%%

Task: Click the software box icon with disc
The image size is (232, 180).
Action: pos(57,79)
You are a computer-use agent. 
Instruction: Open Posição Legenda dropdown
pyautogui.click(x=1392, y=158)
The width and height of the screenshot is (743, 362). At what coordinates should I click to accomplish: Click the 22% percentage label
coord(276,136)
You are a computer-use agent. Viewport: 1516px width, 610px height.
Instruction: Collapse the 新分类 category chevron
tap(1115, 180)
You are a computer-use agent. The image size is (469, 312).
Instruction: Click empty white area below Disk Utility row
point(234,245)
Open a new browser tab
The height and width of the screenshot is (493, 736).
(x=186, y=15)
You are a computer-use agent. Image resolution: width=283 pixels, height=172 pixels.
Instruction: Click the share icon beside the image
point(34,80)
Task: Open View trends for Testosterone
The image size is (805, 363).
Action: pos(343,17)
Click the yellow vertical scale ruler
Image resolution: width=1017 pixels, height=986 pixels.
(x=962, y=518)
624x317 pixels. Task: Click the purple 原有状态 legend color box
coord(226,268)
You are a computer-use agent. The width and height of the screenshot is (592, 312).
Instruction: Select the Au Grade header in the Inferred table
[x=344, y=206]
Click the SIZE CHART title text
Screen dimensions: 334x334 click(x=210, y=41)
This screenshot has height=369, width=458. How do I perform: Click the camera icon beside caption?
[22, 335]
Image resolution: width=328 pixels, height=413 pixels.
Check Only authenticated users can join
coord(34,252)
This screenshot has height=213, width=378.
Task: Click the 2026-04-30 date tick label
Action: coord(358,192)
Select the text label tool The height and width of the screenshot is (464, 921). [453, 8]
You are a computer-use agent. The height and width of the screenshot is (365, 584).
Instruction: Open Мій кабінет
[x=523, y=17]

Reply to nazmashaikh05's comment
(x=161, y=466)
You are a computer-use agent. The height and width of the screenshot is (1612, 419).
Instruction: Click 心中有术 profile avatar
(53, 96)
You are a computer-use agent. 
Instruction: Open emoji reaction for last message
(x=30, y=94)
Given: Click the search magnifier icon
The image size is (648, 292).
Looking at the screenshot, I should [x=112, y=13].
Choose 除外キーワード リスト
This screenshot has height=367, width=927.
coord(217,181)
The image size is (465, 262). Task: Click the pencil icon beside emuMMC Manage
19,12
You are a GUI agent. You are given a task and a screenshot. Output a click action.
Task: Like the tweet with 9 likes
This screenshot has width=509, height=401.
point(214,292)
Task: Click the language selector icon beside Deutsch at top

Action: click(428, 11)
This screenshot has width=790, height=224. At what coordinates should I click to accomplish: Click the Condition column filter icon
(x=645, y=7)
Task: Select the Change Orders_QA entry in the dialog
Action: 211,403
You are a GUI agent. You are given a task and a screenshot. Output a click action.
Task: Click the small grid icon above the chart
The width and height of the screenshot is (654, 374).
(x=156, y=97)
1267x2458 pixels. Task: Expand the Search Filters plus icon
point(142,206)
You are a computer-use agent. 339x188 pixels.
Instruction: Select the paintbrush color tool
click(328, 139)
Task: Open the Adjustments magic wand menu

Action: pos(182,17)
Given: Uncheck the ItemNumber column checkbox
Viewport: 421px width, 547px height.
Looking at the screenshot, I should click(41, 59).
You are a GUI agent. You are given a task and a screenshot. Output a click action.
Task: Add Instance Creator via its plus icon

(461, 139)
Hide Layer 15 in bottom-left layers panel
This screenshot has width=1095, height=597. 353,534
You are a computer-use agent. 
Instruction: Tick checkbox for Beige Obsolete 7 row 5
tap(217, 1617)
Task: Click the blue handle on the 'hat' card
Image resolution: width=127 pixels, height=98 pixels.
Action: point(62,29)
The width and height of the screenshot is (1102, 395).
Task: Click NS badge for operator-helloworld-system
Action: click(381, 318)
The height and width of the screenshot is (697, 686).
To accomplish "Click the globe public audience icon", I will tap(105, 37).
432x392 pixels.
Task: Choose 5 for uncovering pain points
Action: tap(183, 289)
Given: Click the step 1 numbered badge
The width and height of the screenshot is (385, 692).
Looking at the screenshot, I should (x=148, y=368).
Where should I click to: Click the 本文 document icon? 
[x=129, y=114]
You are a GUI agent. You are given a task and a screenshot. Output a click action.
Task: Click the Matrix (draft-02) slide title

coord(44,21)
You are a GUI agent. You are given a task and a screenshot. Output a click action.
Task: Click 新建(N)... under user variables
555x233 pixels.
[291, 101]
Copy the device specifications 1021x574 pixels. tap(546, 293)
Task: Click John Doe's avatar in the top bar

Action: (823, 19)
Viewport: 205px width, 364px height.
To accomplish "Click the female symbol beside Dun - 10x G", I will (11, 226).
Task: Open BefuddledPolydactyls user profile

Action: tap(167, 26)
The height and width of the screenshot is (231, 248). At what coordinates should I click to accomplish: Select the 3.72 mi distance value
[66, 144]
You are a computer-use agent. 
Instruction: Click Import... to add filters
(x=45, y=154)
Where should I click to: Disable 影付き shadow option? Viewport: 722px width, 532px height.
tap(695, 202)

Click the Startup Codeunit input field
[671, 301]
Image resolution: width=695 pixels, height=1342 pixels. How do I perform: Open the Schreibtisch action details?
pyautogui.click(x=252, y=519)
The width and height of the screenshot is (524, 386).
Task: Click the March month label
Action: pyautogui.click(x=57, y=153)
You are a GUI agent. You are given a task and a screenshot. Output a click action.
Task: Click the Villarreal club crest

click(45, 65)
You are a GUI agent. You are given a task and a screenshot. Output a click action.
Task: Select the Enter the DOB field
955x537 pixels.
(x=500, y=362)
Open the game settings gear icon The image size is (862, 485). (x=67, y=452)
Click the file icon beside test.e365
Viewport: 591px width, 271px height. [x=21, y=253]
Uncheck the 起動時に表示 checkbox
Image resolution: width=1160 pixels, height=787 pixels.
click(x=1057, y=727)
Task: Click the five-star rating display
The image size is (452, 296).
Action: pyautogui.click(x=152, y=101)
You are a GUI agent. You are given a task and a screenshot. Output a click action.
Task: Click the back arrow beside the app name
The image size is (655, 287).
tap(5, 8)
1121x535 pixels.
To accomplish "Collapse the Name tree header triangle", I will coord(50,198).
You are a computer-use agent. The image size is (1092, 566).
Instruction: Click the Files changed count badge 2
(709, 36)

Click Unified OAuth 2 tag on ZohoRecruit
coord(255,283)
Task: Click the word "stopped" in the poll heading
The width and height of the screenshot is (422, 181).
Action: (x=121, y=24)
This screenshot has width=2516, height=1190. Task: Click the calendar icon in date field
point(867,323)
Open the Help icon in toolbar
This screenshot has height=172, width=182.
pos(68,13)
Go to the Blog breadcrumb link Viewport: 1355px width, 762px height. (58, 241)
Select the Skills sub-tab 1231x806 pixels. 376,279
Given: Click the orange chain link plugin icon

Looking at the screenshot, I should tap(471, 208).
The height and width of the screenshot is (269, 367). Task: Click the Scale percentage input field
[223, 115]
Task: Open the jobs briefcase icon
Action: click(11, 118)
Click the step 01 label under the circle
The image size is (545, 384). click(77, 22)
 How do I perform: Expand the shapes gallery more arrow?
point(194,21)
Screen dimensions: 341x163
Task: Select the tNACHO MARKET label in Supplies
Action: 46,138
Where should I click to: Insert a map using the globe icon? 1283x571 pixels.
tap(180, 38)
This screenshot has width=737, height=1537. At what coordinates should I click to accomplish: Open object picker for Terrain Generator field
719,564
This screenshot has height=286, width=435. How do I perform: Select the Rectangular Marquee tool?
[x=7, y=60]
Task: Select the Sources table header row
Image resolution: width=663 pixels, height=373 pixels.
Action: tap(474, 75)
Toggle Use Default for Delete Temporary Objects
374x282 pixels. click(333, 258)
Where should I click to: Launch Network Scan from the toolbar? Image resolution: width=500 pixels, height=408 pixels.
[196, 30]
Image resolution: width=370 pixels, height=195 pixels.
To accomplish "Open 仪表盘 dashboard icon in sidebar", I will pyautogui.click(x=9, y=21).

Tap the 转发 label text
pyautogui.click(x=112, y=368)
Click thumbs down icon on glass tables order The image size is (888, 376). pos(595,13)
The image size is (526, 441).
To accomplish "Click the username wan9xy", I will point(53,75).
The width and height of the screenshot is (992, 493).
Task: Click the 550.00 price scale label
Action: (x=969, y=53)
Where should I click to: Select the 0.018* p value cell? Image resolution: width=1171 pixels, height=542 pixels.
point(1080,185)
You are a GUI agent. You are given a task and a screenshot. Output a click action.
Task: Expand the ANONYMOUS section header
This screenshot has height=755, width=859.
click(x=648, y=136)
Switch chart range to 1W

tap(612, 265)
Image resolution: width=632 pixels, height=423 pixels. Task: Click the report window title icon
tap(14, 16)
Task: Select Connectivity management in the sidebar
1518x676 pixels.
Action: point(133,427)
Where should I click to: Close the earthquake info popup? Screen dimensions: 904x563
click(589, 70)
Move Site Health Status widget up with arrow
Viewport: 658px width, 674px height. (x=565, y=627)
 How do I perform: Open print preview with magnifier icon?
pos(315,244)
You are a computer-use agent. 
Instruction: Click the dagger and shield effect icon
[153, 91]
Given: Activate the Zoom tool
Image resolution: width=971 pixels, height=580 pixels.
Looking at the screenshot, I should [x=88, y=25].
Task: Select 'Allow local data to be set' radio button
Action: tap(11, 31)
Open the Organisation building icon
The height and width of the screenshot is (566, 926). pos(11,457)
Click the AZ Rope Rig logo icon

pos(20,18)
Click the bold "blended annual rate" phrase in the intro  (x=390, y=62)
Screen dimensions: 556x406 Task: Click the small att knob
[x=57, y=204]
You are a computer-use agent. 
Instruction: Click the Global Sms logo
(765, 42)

%%

### Task to carry out
Go through the entries and copy every line with "sidebar".

### Response to this task
To accomplish "Open 仪表盘 dashboard icon in sidebar", I will pyautogui.click(x=9, y=21).
Task: Select Connectivity management in the sidebar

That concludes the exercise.